=== ENTRIES PROVIDED ===
--- START ---
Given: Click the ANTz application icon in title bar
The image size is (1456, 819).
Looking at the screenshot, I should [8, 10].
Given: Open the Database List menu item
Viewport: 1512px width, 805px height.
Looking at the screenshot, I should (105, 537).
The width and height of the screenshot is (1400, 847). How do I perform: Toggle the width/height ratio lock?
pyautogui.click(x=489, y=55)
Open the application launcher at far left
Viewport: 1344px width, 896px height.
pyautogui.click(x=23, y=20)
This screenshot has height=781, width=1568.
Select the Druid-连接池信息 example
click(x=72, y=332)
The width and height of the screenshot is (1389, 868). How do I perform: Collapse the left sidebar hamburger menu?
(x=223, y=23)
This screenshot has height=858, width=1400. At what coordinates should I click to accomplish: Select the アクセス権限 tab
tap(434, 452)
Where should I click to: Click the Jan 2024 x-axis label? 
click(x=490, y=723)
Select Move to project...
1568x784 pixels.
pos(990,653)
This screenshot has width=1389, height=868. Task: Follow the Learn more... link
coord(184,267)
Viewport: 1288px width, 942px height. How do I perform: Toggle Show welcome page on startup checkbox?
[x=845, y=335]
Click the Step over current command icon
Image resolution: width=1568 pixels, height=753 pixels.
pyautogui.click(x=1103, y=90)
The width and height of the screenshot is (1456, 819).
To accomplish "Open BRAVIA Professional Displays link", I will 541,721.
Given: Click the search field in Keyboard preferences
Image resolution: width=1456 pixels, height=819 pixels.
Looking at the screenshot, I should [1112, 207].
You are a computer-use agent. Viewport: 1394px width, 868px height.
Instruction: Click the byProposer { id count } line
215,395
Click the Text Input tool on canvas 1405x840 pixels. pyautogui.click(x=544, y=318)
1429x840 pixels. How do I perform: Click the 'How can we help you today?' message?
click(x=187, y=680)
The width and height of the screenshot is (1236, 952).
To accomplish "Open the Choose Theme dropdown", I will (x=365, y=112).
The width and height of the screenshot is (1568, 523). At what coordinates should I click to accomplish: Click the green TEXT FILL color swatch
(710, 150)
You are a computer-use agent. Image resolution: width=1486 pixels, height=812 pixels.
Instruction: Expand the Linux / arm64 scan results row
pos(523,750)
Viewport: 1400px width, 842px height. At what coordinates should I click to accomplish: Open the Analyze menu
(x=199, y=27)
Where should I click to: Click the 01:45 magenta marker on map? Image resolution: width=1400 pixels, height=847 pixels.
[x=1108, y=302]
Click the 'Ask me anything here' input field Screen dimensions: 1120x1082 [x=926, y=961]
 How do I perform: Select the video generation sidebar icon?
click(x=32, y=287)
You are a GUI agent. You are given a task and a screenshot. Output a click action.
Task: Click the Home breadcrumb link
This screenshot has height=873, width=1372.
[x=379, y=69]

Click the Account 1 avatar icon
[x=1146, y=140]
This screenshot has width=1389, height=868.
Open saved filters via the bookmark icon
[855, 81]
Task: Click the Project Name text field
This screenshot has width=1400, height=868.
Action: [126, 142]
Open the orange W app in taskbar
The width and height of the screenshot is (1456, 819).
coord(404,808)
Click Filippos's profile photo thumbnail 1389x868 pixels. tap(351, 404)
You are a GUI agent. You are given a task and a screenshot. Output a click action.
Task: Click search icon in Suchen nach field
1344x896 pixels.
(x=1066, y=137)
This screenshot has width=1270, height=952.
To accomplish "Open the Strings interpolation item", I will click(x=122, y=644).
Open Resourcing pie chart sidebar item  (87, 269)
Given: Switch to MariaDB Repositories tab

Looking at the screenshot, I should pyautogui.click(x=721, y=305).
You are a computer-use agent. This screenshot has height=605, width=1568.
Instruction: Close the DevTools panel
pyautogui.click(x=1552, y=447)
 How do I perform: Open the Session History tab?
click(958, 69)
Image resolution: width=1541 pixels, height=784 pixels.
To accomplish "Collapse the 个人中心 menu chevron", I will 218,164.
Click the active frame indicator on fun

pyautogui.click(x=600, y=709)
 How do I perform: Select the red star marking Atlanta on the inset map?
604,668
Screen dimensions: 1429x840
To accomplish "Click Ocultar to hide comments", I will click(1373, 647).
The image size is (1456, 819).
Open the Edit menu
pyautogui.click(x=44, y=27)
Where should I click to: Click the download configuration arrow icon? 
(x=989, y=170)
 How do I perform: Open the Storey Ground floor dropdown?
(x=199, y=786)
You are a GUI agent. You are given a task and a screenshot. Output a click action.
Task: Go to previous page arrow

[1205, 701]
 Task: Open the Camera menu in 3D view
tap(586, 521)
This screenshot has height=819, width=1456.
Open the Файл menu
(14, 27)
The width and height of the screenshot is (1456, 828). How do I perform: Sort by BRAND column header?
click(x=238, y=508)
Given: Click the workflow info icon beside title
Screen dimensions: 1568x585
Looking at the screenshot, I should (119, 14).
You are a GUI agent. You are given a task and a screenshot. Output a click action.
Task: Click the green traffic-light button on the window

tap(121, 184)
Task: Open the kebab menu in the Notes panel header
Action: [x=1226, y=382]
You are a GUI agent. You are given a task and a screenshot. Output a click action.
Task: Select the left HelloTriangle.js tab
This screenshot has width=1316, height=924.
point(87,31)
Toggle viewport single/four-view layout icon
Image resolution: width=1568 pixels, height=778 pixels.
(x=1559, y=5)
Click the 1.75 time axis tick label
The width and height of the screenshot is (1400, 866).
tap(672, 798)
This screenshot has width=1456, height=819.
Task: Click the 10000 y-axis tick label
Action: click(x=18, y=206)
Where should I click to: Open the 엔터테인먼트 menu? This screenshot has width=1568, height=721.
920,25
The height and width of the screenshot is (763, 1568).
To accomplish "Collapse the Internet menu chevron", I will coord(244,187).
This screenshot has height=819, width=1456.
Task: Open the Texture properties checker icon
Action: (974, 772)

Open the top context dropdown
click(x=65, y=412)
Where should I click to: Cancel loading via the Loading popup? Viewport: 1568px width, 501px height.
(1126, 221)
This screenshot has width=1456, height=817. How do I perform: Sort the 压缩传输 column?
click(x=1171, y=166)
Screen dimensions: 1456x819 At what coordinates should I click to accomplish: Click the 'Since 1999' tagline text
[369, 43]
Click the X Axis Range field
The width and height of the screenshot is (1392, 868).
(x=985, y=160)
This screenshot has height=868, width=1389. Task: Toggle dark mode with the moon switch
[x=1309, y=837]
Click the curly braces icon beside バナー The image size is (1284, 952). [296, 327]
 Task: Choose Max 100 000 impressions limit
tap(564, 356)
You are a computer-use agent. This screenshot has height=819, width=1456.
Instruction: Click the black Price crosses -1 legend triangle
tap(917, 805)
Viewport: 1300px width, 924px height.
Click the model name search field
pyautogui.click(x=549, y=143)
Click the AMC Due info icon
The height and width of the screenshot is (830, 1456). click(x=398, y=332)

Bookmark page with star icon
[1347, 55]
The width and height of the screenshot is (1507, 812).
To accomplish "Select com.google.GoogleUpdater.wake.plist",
--- END ---
=== PROBLEM ===
Check each line of the entries above for the string "item", and return those that contain it.

=== TASK ANSWER ===
Given: Open the Database List menu item
To accomplish "Open the Strings interpolation item", I will click(x=122, y=644).
Open Resourcing pie chart sidebar item  (87, 269)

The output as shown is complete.